→ MATERIAL FOR THE TASK
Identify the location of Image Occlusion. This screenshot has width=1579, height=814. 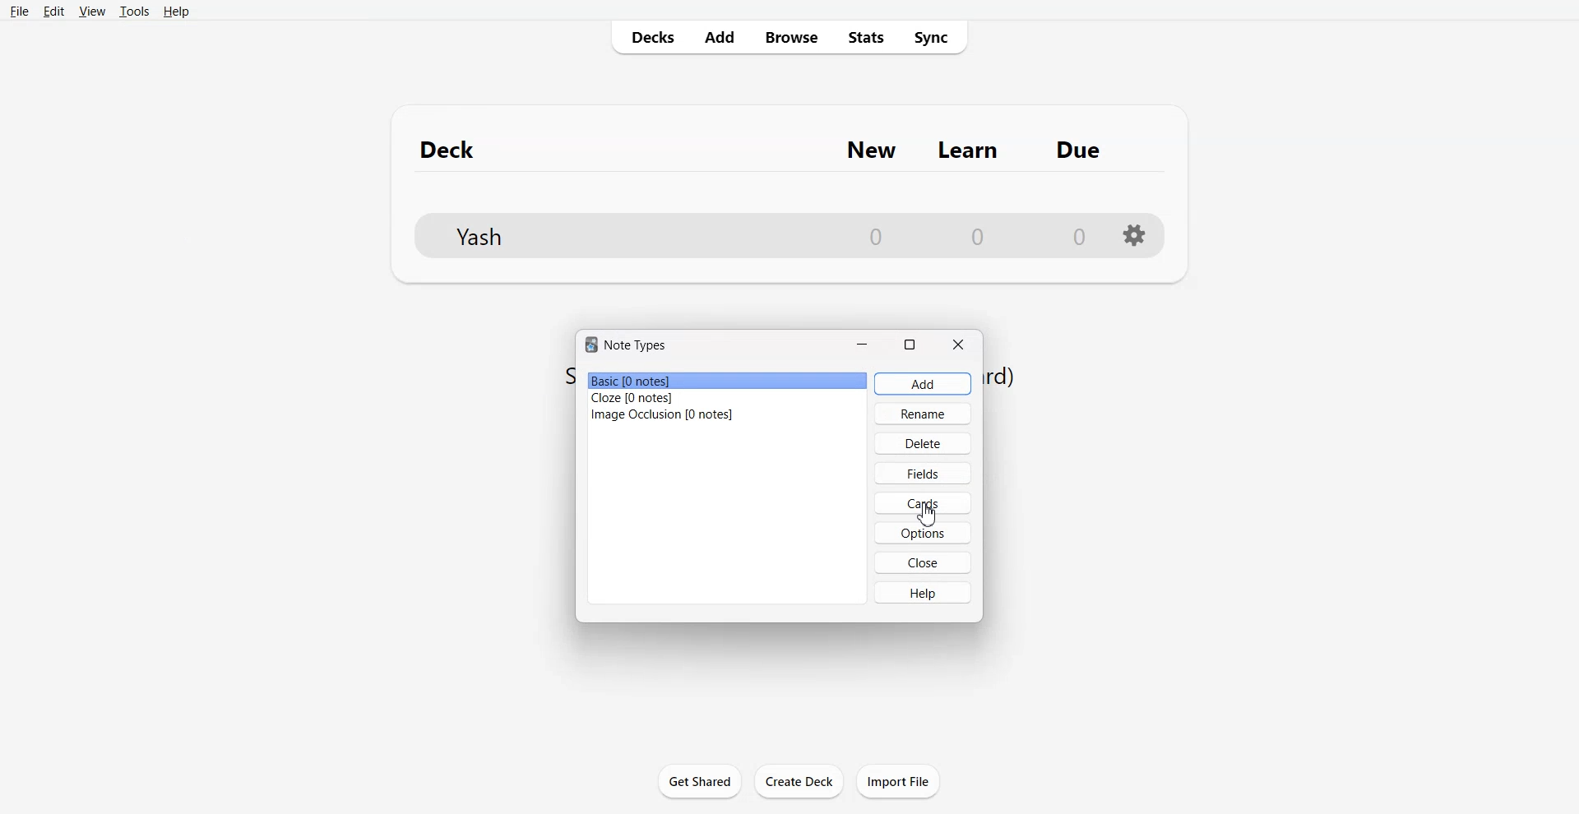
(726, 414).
...
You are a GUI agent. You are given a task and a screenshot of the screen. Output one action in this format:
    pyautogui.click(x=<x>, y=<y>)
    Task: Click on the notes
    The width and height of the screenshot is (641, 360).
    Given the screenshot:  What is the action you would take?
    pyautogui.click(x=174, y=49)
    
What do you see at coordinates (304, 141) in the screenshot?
==
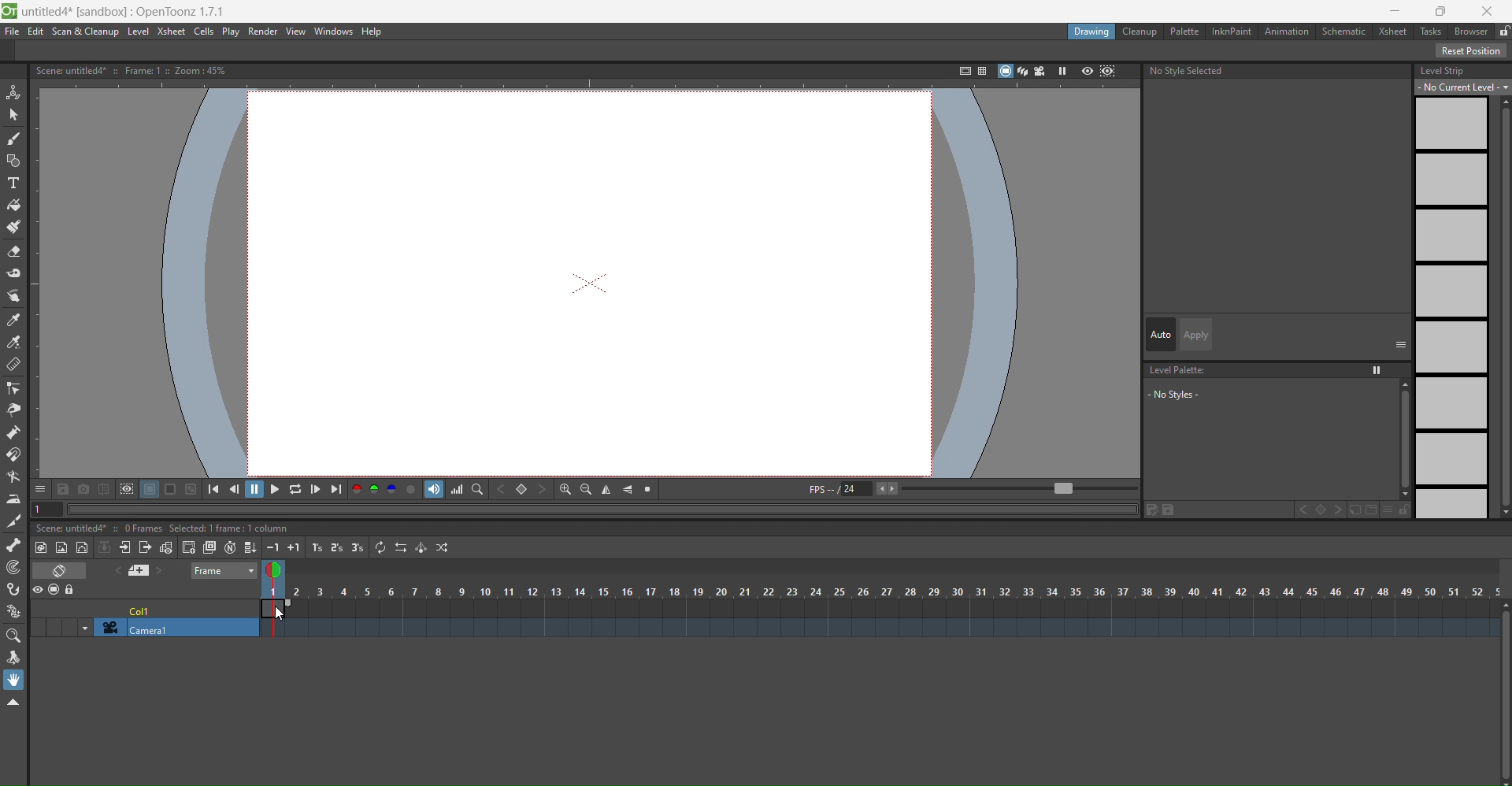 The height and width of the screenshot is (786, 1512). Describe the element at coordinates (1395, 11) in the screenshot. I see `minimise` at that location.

→ EXERCISE GOAL
Please edit the listing above: begin at the line that has "You are a GUI" and stop after the line that has "What do you", changing each "screenshot" to "screen capture" and keeping all else as it is. Return only those lines.

→ RESPONSE TO THIS EXERCISE
You are a GUI agent. You are given a task and a screen capture of the screen. Output one action in this format:
    pyautogui.click(x=<x>, y=<y>)
    Task: Click on the notes
    The width and height of the screen capture is (641, 360).
    Given the screen capture:  What is the action you would take?
    pyautogui.click(x=174, y=49)
    
What do you see at coordinates (304, 141) in the screen capture?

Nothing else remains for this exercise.